Potential Complications
While the vast majority of cases resolve without incident, omental infarction can occasionally lead to complications that elevate the risk. These include:
- Abscess formation: The dying tissue can become infected, creating a pocket of pus that may need drainage or surgical removal.
- Adhesions: As the inflamed tissue heals, scar bands can form inside the abdomen, which in rare cases may cause problems months or years later.
- Intestinal obstruction: Adhesions or the inflamed tissue itself can press on or kink a loop of bowel, though this is uncommon.
These complications are the exception, not the rule. But they’re the reason doctors monitor you during recovery rather than simply sending you home without follow-up.
Who Is Most at Risk
Obesity is the most consistently identified risk factor. Excess omental fat creates more tissue vulnerable to compromised blood flow and may contribute to the anatomical variations that predispose someone to infarction. Other risk factors include recent abdominal trauma, intense physical exercise, and prior abdominal surgery (which can create adhesions). Right heart failure and conditions that promote blood clotting have also been linked to secondary cases.
How It’s Treated
Once a CT scan confirms omental infarction and rules out conditions requiring emergency surgery, the first-line approach is conservative management: pain relief, anti-inflammatory medication, rest, and monitoring. Symptoms resolve on their own in an average of about two weeks, with the mean time to resolution sitting at roughly 13.5 days.

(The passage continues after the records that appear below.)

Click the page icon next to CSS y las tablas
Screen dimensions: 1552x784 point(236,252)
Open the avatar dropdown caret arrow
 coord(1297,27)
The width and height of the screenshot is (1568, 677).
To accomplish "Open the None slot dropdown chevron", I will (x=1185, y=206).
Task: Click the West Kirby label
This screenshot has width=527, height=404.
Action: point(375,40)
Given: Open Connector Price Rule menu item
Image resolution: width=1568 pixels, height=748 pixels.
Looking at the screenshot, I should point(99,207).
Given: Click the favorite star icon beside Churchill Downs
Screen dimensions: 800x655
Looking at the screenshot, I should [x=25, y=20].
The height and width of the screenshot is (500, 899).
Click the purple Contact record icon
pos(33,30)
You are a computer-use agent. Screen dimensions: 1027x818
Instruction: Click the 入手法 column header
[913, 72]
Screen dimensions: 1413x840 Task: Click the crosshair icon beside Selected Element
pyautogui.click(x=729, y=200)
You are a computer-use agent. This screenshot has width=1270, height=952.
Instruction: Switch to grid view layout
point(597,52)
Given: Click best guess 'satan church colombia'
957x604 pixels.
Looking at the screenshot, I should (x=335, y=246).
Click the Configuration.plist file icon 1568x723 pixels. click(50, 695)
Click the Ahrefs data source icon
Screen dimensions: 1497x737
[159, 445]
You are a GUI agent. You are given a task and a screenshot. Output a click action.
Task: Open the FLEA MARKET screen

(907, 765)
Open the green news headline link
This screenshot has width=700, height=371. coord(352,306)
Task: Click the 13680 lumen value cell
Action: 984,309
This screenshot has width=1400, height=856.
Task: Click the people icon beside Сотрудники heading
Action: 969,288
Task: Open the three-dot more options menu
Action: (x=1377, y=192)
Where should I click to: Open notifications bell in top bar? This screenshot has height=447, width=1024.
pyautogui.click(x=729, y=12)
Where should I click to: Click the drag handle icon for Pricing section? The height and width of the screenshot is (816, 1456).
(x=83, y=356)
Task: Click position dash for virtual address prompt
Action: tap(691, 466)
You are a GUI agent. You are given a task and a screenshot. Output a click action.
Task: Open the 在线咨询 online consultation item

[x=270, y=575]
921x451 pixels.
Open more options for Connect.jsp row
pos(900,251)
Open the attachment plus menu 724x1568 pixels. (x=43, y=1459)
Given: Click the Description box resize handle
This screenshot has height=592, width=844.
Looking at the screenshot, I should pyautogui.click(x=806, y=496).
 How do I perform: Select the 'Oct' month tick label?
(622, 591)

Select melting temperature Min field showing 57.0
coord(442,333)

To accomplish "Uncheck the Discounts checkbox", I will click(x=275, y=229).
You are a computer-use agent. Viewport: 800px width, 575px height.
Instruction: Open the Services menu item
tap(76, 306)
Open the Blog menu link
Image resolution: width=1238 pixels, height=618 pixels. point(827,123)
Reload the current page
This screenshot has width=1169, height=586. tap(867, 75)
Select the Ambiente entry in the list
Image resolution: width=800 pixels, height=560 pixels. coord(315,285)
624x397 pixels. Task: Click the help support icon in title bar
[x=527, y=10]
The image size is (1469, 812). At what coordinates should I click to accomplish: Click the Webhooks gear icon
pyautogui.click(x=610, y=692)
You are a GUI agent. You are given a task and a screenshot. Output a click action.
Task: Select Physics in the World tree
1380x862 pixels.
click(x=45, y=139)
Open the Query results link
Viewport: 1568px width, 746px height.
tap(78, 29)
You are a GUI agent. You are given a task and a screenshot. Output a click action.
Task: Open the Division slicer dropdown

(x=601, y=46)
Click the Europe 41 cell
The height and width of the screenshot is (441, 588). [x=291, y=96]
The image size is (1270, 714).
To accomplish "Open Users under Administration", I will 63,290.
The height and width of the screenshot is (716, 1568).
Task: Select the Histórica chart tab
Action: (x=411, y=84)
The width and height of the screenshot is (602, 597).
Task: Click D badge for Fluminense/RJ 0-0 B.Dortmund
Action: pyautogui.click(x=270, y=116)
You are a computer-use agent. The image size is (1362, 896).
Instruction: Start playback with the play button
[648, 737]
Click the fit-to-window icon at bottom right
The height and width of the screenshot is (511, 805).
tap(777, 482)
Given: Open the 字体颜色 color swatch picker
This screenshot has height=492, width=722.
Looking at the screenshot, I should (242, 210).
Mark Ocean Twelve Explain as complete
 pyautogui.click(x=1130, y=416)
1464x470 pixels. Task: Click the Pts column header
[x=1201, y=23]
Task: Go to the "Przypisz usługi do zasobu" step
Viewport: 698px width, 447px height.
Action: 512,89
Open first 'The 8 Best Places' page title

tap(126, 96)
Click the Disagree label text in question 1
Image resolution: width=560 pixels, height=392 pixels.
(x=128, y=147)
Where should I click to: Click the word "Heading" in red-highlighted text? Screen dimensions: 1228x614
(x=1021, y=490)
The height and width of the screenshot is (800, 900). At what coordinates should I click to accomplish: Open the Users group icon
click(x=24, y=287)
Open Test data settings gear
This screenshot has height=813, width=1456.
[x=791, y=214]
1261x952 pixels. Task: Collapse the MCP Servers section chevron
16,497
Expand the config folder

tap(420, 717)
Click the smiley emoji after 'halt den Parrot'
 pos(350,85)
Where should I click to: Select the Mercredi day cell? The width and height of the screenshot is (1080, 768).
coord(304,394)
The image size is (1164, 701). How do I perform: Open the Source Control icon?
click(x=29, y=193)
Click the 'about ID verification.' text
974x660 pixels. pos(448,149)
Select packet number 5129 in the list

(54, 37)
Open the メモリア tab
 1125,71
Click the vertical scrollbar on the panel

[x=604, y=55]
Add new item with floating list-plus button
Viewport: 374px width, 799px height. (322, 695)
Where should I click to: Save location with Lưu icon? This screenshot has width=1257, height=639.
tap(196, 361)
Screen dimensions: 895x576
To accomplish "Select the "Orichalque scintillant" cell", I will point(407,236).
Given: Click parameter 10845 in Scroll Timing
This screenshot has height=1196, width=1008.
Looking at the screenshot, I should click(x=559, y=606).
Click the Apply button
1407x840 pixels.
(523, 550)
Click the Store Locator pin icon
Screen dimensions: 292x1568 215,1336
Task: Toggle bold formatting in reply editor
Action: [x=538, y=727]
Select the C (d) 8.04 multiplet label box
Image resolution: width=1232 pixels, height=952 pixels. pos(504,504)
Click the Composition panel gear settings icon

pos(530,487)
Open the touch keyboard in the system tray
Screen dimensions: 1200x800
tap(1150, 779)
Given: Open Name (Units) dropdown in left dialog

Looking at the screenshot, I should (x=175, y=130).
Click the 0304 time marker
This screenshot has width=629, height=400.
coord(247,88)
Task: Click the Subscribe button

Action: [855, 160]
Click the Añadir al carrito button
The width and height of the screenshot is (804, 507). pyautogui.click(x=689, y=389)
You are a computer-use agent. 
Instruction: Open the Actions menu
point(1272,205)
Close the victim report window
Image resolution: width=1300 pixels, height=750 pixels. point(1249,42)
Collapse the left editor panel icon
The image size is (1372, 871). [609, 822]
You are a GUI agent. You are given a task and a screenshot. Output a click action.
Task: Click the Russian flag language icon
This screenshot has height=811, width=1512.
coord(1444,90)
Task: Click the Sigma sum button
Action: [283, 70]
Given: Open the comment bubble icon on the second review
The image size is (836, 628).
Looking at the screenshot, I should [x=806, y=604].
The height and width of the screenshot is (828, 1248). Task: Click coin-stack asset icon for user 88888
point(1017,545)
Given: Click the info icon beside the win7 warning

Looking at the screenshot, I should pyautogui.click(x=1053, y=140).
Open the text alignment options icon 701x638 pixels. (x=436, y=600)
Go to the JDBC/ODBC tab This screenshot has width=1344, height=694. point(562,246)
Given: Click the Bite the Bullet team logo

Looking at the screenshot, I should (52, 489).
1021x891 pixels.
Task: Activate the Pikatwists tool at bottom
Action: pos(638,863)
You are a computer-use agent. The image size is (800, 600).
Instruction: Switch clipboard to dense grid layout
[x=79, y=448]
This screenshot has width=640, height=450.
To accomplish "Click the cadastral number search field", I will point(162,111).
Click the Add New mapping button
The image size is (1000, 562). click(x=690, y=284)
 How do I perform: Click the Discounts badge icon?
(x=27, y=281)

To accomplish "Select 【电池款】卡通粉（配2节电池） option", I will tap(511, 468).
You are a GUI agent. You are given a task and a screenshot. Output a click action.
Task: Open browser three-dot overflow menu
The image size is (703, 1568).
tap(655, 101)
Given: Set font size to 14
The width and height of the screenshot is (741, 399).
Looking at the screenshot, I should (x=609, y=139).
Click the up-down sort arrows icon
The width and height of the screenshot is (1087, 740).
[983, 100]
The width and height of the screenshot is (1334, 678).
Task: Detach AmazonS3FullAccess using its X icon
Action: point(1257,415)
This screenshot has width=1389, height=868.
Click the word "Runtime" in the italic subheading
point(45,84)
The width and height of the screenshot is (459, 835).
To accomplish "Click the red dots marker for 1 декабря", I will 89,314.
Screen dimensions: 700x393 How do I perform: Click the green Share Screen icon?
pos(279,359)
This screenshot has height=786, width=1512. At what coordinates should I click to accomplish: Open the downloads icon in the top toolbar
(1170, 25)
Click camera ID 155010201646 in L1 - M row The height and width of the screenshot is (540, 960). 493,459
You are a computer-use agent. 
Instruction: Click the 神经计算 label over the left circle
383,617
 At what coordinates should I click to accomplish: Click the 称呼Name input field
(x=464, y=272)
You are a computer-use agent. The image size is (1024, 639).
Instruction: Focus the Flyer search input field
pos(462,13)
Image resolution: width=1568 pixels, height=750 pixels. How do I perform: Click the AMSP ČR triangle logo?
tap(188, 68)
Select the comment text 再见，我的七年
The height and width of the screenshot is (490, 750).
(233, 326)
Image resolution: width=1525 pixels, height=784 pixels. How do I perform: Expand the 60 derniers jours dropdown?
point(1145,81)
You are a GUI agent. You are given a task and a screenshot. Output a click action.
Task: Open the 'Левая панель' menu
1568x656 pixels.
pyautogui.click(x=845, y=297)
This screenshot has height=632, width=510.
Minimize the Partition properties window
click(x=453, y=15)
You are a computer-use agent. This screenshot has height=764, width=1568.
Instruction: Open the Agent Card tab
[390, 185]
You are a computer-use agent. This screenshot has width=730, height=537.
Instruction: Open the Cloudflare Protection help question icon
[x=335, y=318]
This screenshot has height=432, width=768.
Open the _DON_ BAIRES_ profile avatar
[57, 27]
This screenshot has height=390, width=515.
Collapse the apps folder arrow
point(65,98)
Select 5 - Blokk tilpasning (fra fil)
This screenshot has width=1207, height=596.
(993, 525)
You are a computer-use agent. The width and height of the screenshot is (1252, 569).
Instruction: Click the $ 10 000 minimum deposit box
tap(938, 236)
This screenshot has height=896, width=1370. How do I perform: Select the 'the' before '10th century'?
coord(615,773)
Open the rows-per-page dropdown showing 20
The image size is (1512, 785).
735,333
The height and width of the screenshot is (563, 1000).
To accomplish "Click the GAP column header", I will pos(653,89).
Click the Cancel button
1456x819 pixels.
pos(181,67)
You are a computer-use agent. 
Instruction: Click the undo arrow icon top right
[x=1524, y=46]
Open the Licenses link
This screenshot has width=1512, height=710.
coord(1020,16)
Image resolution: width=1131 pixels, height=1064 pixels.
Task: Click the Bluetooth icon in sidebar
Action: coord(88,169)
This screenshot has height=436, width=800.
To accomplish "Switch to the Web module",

Conservative treatment works in about one in four cases based on published case series. That number sounds low, but it reflects the fact that many reported cases in the medical literature involve patients who were already headed to surgery before the diagnosis was clear. When the diagnosis is made confidently on imaging and symptoms aren’t worsening, watchful management is the standard recommendation.
Surgery becomes the right choice when symptoms keep getting worse despite conservative care, when imaging findings are ambiguous and a more serious condition can’t be confidently ruled out, or when complications like abscess formation develop. The procedure is typically done laparoscopically, involving removal of the affected omental segment. Recovery is fast: most patients go home the same day as the operation.
The Bottom Line on Danger
Omental infarction is far more frightening than it is dangerous. The pain can be severe enough to send you to the emergency room convinced something is seriously wrong, and the initial concern is usually appendicitis or another surgical emergency. Once accurately diagnosed, though, omental infarction carries a very favorable prognosis. The real danger lies not in the condition itself but in misdiagnosis: either missing a different, more serious condition that mimics it, or undergoing unnecessary surgery because it wasn’t recognized on imaging. An accurate CT scan is the single most important factor in ensuring a safe and straightforward recovery.